Drug-target interaction (DTI) prediction has drawn increasing interest due to its substantial position in the drug discovery process. Many studies have introduced computational models to treat DTI prediction as a regression task, which directly predict the binding affinity of drug-target pairs. However, existing studies (i) ignore the essential correlations between atoms when encoding drug compounds and (ii) model the interaction of drug-target pairs simply by concatenation. Based on those observations, in this study, we propose an end-to-end model with multiple attention blocks to predict the binding affinity scores of drug-target pairs. Our proposed model offers the abilities to (i) encode the correlations between atoms by a relation-aware self-attention block and (ii) model the interaction of drug representations and target representations by the multi-head attention block.
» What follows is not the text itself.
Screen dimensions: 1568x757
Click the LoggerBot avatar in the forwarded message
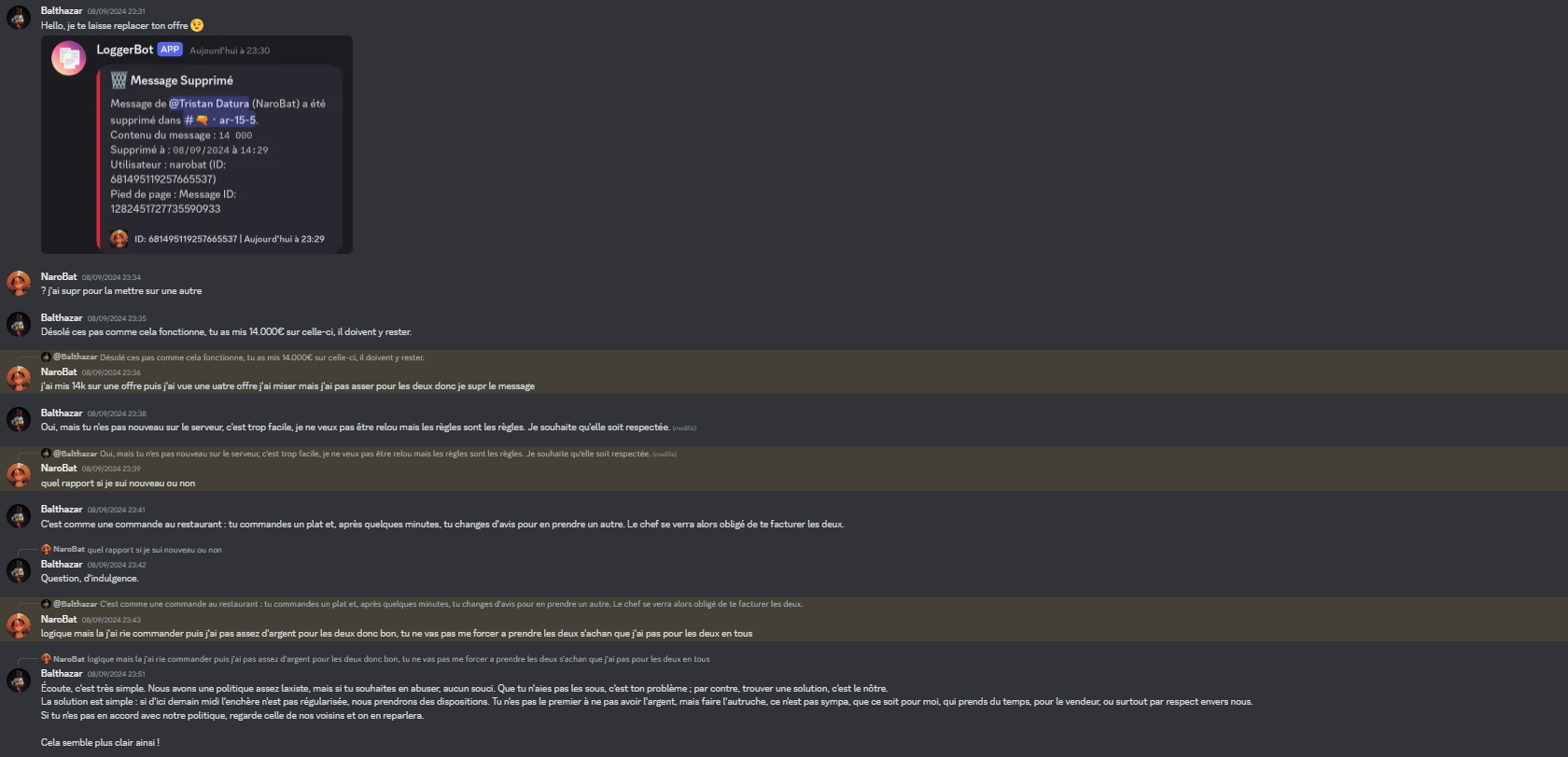68,58
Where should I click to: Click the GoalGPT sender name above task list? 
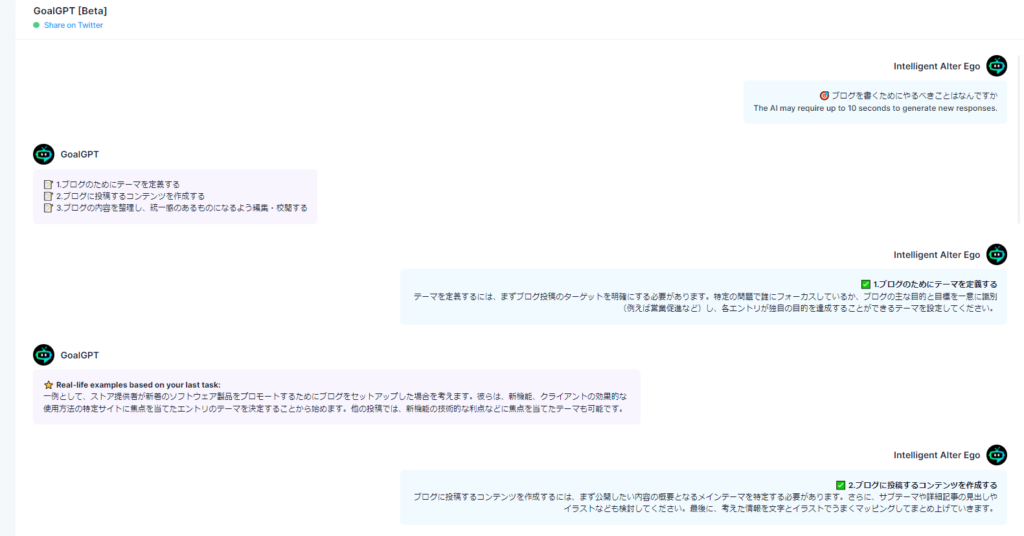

Experimental results of DTI prediction on two benchmark datasets show our approach outperforms existing methods, which are benefit from the correlation information encoded by the relation-aware self-attention block and the interaction information extracted by the multi-head attention block. Moreover, we conduct the experiments on the effects of max relative position length and find out the best max relative position length value . Furthermore, we apply our model to predict the binding affinity of Corona Virus Disease 2019 (COVID-19)-related genome sequences and FDA-approved drugs.

Automated summary

In this study, an end-to-end model with multiple attention blocks was proposed to predict the binding affinity scores of drug-target pairs. The model encodes correlations between atoms using a relation-aware self-attention block and models the interaction between drug and target representations using a multi-head attention block. Experimental results show that the proposed approach outperforms existing methods by benefiting from encoded correlation and extracted interaction information.